==== Provided material ====
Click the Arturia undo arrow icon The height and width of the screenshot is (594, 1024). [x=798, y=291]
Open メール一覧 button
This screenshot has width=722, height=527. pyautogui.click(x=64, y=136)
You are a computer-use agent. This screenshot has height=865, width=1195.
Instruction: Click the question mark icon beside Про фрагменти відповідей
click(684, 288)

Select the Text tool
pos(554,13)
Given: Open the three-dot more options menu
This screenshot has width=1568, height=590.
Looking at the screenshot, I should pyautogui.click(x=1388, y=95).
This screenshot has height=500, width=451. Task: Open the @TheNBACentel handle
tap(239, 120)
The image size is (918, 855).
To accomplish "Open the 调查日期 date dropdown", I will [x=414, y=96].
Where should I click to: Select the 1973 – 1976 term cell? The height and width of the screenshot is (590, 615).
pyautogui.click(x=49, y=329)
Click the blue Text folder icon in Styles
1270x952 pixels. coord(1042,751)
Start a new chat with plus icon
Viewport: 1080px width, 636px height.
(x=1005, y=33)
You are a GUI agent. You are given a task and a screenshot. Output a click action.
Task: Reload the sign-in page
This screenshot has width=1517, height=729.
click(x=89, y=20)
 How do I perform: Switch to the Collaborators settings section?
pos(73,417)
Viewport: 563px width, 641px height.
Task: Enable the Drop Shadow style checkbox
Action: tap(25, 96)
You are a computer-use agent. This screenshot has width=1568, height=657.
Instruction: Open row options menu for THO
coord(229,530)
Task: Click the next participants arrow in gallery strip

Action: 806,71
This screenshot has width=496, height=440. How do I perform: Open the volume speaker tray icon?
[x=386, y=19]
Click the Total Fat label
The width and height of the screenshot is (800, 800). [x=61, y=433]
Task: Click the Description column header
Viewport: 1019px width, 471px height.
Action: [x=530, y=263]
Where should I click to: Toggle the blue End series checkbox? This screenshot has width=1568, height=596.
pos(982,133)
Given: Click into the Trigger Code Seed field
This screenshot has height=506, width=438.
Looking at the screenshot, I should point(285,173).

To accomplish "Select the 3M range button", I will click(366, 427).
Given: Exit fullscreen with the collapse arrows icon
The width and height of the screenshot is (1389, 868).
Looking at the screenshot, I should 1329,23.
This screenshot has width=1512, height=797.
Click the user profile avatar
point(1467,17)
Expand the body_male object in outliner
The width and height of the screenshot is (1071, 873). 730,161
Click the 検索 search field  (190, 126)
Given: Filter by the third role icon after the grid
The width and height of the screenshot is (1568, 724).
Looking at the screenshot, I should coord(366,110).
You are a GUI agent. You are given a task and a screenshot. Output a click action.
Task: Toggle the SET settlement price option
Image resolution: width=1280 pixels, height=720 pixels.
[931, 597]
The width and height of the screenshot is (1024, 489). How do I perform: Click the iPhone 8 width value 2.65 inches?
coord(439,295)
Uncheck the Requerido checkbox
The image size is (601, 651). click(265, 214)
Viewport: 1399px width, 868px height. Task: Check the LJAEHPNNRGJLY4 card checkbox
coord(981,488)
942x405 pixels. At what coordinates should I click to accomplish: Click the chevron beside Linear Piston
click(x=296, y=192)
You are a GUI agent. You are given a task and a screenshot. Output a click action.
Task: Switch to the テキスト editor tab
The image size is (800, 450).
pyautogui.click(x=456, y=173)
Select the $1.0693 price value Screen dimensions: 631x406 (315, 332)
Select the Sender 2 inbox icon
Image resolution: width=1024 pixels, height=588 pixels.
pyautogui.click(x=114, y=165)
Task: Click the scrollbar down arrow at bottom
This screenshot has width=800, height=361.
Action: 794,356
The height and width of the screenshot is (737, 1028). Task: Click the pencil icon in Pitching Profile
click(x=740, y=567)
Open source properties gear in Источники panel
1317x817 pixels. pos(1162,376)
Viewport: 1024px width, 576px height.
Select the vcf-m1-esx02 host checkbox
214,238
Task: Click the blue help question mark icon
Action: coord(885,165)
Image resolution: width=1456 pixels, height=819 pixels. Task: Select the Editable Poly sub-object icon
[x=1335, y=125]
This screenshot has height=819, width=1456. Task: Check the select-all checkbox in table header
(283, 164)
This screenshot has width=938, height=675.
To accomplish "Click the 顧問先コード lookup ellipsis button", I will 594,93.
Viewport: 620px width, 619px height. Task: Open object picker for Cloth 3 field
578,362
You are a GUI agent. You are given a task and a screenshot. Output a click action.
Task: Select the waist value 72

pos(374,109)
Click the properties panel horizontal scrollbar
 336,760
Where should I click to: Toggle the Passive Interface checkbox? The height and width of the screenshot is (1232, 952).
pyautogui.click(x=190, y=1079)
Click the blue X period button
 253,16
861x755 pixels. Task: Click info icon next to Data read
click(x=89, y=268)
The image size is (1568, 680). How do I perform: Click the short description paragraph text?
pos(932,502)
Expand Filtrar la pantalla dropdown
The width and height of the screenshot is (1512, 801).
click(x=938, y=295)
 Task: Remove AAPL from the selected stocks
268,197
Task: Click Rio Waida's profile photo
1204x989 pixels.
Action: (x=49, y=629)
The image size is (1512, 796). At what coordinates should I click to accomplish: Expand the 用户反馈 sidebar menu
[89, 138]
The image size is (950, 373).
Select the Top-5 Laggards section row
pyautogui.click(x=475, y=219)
====
> **What needs to be done**:
Output the lines of the listing above, from its start through the line containing "This screenshot has width=722, height=527.", as a Markdown table with the columns Row and Line, omitting blank lines.

> **Worked solution**:
| Row | Line |
|---|---|
| 1 | Click the Arturia undo arrow icon The height and width of the screenshot is (594, 1024). [x=798, y=291] |
| 2 | Open メール一覧 button |
| 3 | This screenshot has width=722, height=527. pyautogui.click(x=64, y=136) |